In five days Saint Nicholas, Rudolph and the rest of the crew will begin their annual trek from the North Pole. This year, however, there is one big difference.
As Santa and the gang head down toward Europe, their first stop will be the island of Spitzbergen, sometimes called Svalbard, just off the northern coast of Norway in the Arctic Ocean.
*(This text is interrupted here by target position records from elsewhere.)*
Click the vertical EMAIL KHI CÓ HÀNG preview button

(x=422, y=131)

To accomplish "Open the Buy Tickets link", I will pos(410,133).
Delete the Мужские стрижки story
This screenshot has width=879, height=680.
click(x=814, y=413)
When they arrive, they will find a whole new political climate among the nations in the Arctic Region.
The thaw in the Cold War, which has dominated the news since the Berlin Wall was breached Nov. 9, 1989, has now reached into the politics and commerce of the arctic region.
Even though Spitzbergen is a strategically important gateway to the North Atlantic - remember the route of Captain Ramius in The Hunt for the Red October out of Murmansk, north and east around the northern tip of Norway and into the Atlantic? - the Soviets have agreed to open the Soviet Arctic to cooperative international initiatives.
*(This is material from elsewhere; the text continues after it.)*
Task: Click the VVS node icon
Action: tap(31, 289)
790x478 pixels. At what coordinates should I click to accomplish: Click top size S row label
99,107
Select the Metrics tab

According to a recent report by Willy Ostreng, director of the Norway-based Fridtjof Nansen Institute, events in the Arctic region are now moving quickly and in promising directions since the so-called Murmansk declaration by Mikhail Gorbachev in October 1987.
These include multinational efforts to expand research and commerce in the area, and an openness to joint ventures to develop oil, gas and other natural resources on the norther Soviet continental shelf.
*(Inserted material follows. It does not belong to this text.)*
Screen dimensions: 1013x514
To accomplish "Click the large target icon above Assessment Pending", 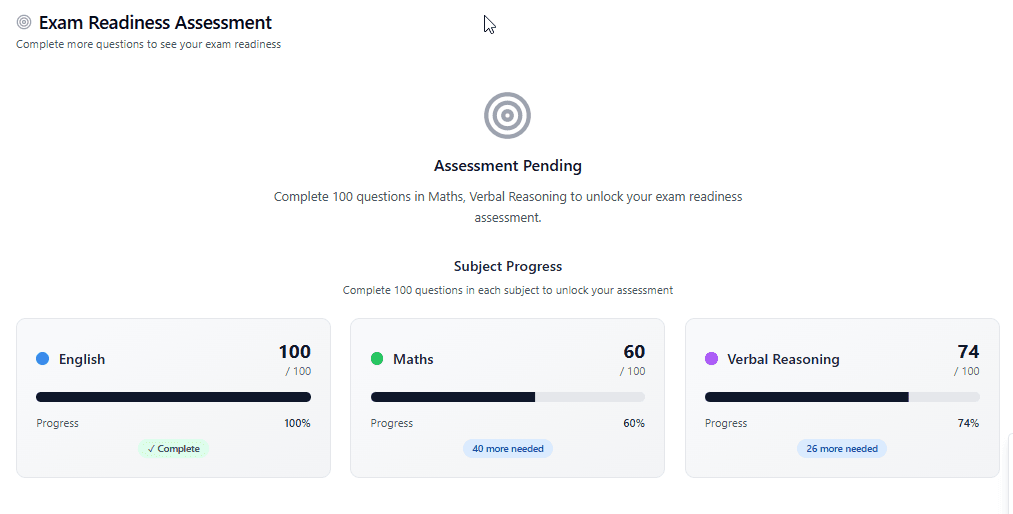I will click(507, 115).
But most important, Gorbachev now suggests the time might be ripe to open up the northern sea route, what some call the "Northeast Passage," across the top of the Soviet and down through the Bering Staits that separate Alaska and the USSR.
The Northeast Passage, connecting Europe and the Atlantic to Japan, the U.S. and other Pacific nations across the top of the world, would provide an economic boom for Alaska as an important repair and refueling station.
A journey that would take a month or more by conventional routes could be reduced to 22 days. For example, it would nearly halve the distance between the Atlantic and Pacific oceans, shaving more than 7,000 miles off the trip from Hamburg, Germany, to Yokohama, Japan, by way of the Suez Canal. The same goes for cargo ships moving along the route from Japan to the eastern seaboard of the U.S.
This new artery of global commerce would be available to foreign ships, with Soviet icebreakers keeping the channel open 12 months a year. It's a development that would have a beneficial economic impact on the western United States.
As economic interests replace security concerns among nations bordering the arctic region, we find new opportunities to expand wealth and choices for people and communities in the Northern Hemisphere. The political revolution in Central Europe is now unlocking new possibilities for global commerce that will benefit all Americans.
That's a good gift from the North Pole at Christmas 1990.